━━━━━ Extracted entries ━━━━━
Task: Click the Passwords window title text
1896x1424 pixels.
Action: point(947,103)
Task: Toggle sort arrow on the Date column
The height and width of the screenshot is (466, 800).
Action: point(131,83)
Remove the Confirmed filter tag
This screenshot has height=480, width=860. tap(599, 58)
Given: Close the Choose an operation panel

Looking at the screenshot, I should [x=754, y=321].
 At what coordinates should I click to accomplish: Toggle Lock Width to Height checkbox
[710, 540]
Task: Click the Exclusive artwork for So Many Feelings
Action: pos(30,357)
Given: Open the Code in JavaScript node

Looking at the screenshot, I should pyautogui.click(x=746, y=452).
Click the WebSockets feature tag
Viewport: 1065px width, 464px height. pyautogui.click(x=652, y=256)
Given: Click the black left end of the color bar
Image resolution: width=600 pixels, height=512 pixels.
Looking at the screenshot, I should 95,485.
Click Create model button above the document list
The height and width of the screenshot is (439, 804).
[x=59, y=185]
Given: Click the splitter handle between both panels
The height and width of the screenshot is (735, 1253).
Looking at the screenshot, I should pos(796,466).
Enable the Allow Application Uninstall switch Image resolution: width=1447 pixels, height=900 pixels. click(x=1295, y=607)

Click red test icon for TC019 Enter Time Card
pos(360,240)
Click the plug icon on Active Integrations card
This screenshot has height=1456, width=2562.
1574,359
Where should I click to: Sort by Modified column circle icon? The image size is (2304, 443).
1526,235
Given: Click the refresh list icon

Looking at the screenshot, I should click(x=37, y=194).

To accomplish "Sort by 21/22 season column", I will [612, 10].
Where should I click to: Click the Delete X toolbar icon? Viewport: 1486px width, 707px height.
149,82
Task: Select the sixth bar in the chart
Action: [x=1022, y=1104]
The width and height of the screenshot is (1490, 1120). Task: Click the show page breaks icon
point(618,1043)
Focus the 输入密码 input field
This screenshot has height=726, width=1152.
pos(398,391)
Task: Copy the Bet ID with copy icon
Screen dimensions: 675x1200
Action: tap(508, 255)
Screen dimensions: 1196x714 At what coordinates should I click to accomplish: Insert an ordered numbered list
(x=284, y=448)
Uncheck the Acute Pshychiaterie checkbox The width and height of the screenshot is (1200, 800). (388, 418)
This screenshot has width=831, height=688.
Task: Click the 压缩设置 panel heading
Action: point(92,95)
━━━━━
● Task brief: Every line from the one containing "Given: Click the splitter" through the last line of the entries must be written out verbatim, and no other line.

● Answer box:
Given: Click the splitter handle between both panels
The height and width of the screenshot is (735, 1253).
Looking at the screenshot, I should pos(796,466).
Enable the Allow Application Uninstall switch Image resolution: width=1447 pixels, height=900 pixels. click(x=1295, y=607)

Click red test icon for TC019 Enter Time Card
pos(360,240)
Click the plug icon on Active Integrations card
This screenshot has height=1456, width=2562.
1574,359
Where should I click to: Sort by Modified column circle icon? The image size is (2304, 443).
1526,235
Given: Click the refresh list icon

Looking at the screenshot, I should click(x=37, y=194).

To accomplish "Sort by 21/22 season column", I will [612, 10].
Where should I click to: Click the Delete X toolbar icon? Viewport: 1486px width, 707px height.
149,82
Task: Select the sixth bar in the chart
Action: [x=1022, y=1104]
The width and height of the screenshot is (1490, 1120). Task: Click the show page breaks icon
point(618,1043)
Focus the 输入密码 input field
This screenshot has height=726, width=1152.
pos(398,391)
Task: Copy the Bet ID with copy icon
Screen dimensions: 675x1200
Action: tap(508, 255)
Screen dimensions: 1196x714 At what coordinates should I click to accomplish: Insert an ordered numbered list
(x=284, y=448)
Uncheck the Acute Pshychiaterie checkbox The width and height of the screenshot is (1200, 800). (388, 418)
This screenshot has width=831, height=688.
Task: Click the 压缩设置 panel heading
Action: point(92,95)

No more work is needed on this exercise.